Data Preparation

This section explains how to prepare X and y for PanelMMM. It covers the required columns, how panel rows are organised when you use dims, and how Abacus scales channels and the target before fitting.

Input Data Requirements

Use this page together with Panel Data Layout and Scaling and Preprocessing when you prepare a dataset for PanelMMM.

Core contract

For direct Python use, PanelMMM expects:

X as a pandas.DataFrame
y as a pandas.Series named target_column, or a one-dimensional NumPy array of the same length as X

X must contain the date column, all media columns, and any configured control_columns or dims columns. y carries only the target values.

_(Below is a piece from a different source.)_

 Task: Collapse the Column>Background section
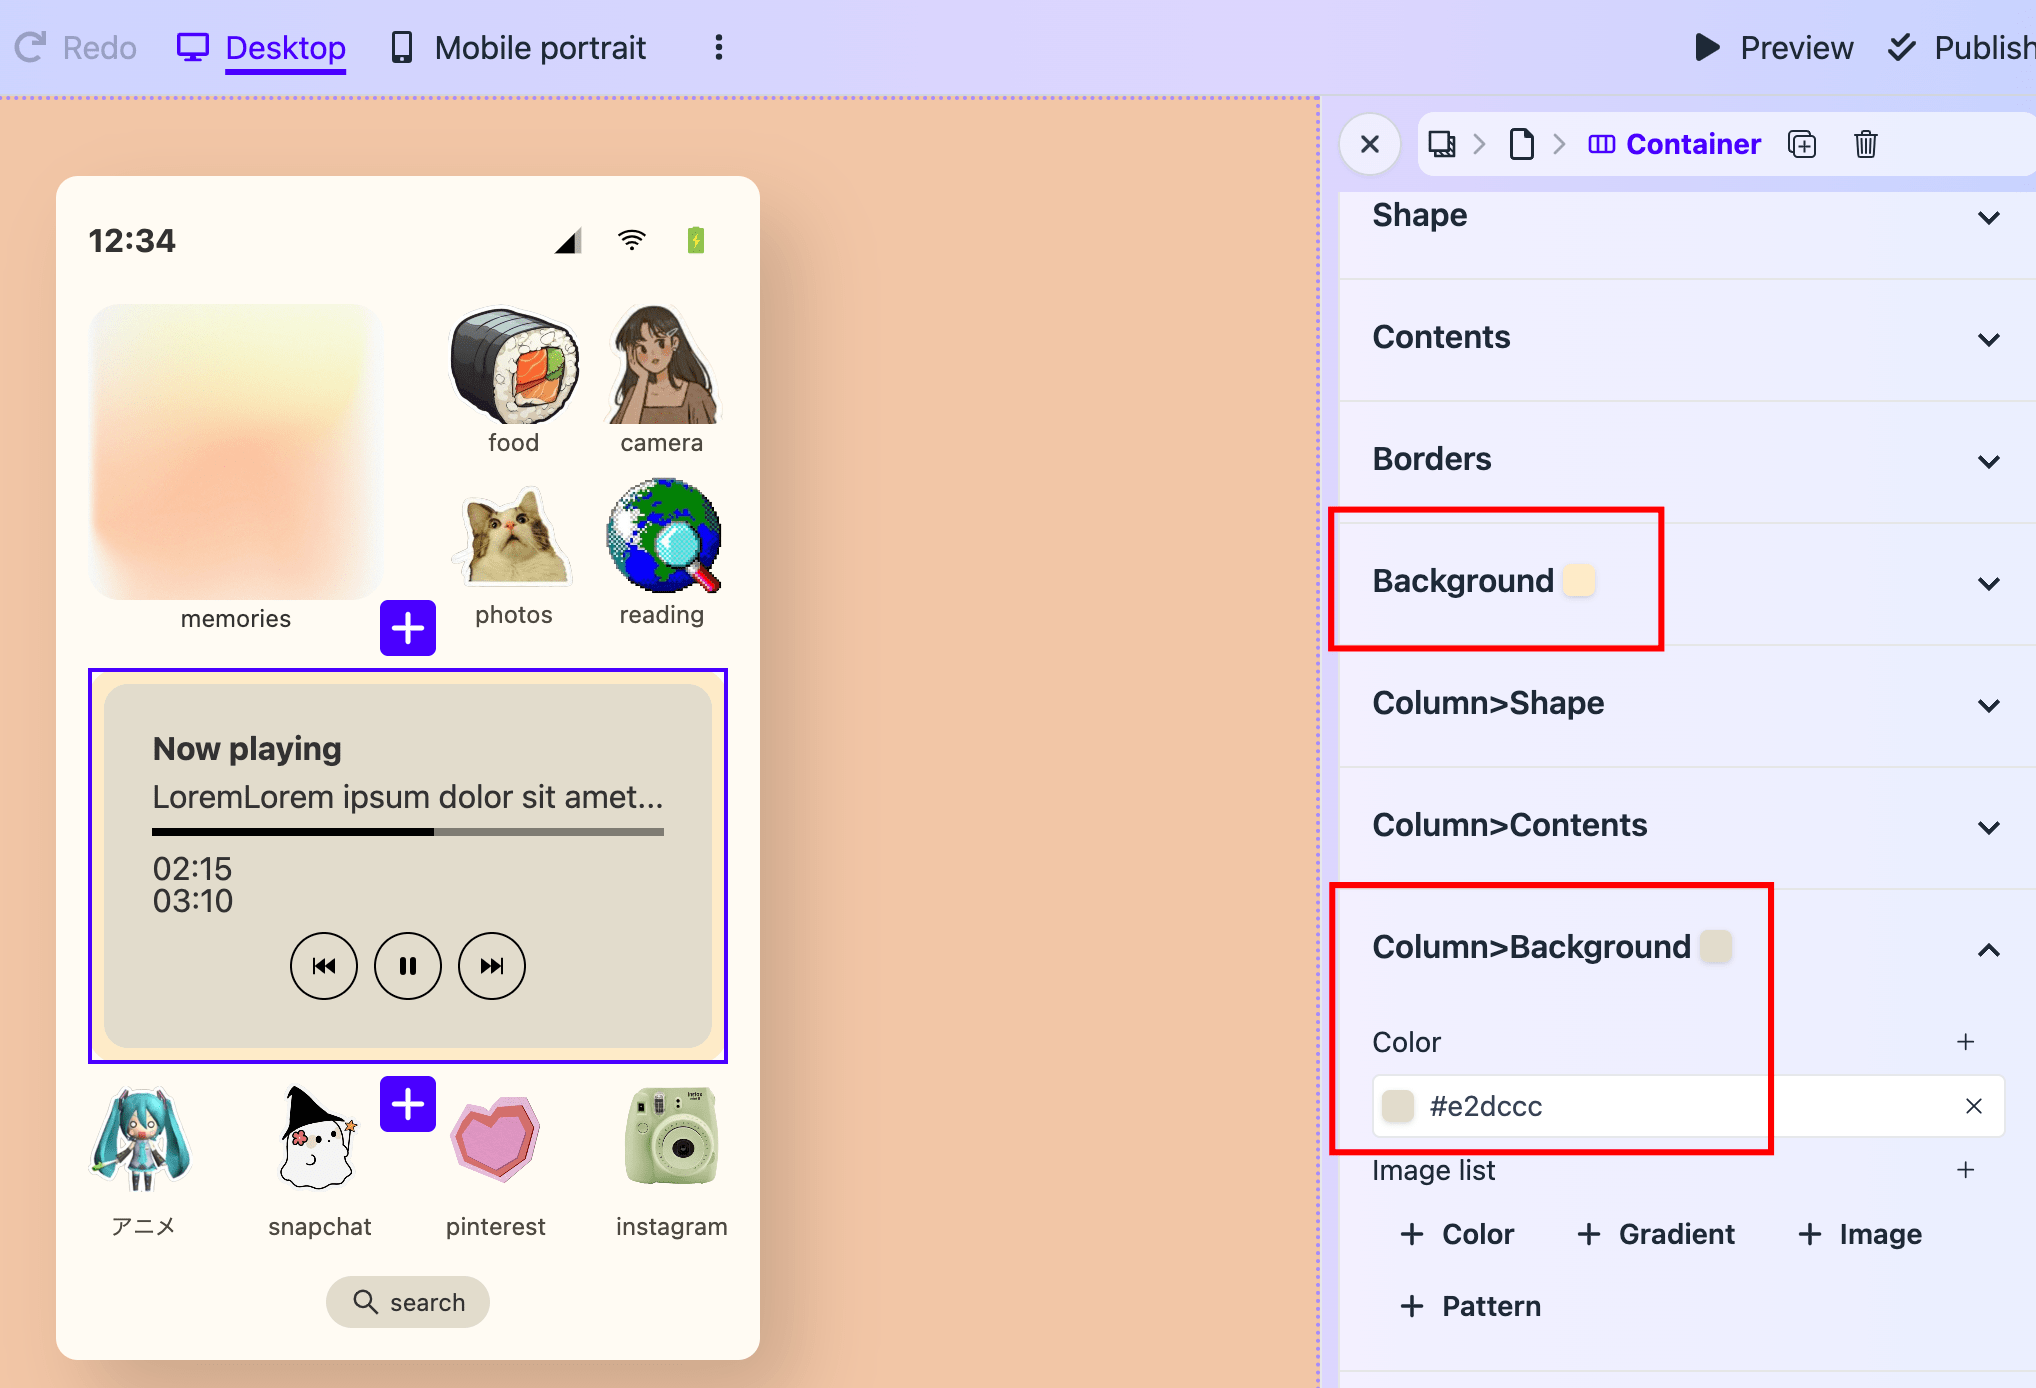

Role	Where it must be present	Required	Notes
`date_column`	`X`	Yes	Normalise to datetimes or parseable date strings.
`channel_columns`	`X`	Yes	Every listed channel column must exist in `X`.
`target_column`	`y`	Yes	`y.name` should match `target_column`.
`control_columns`	`X`	No	If configured, every listed control column must exist in `X`.
`dims`	`X`	No	One column per configured panel dimension, such as `geo` or `brand`.

`X` and `y`

When you call fit(X, y) or build_model(X, y):

Keep the target out of X.
Keep X and y row-aligned.
If both are pandas objects, keep the same index on both. The shared regression builder checks index equality before fitting.
If you pass y as a NumPy array, its length must match len(X).
For panel models, each date_column + dims combination must appear exactly once. Duplicate rows are rejected.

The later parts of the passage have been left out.